The rat rod guys may think they are tough, but they have nothing on the owner of this 1977 Triumph Spitfire. He is a brave man. The floor is gone and it may burst into flames at any moment, but somehow he managed to drive it every weekend last summer and fall. He calls it cheap thrills, we call it scary. Still the idea of a sub $1k beater is tempting. Find it here on eBay out of Southfield, Michigan for $800 or best offer. Thanks goes to Jim S. for the tip.


The engine could still use some fettling, but the the brake master and clutch cylinders have already been rebuilt. With a flip up front clip you get excellent access to the engine so working on it is a breeze. You can sit on one of the front tires while you wrench away. Sure beats bending over an engine bay. Parts are cheap too. In fact, the Spitfire could be one of the cheapest vehicles to restore.

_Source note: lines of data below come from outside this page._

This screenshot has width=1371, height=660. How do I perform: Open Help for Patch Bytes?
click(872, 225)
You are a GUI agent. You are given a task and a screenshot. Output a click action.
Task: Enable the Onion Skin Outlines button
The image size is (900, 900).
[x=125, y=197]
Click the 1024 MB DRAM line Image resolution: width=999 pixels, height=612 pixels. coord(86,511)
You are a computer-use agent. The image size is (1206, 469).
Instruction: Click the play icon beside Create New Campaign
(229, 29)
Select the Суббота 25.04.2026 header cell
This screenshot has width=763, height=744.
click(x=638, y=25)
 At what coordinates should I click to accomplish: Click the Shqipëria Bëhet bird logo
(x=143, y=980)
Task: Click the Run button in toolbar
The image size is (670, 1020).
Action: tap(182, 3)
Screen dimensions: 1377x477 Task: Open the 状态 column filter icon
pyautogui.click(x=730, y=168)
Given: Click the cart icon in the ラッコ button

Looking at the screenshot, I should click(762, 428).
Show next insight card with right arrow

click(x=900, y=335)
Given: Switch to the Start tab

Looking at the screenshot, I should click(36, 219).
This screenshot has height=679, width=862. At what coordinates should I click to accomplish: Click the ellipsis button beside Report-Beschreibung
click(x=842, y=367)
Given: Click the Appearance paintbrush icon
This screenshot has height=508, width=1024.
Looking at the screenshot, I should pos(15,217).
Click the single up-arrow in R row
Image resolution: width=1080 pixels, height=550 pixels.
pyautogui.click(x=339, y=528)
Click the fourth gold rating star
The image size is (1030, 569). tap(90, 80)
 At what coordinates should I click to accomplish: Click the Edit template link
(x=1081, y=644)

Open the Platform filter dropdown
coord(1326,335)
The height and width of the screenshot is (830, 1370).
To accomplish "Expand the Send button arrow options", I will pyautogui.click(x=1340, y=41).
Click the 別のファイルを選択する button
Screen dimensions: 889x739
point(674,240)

I had a Spitfire for a summer and it was a blast. Unfortunately, at 6’2 it was a little tight for me. This one is not only tight, but a little unpleasant. The seats are trashed and the wiring needs gone through. The Interstate Battery sign is a nice touch though. There is still some summer left, so throw some new tires on there and enjoy your own cheap thrills!


  1. Ron

    Had a Spitfire GT6 was a fun car.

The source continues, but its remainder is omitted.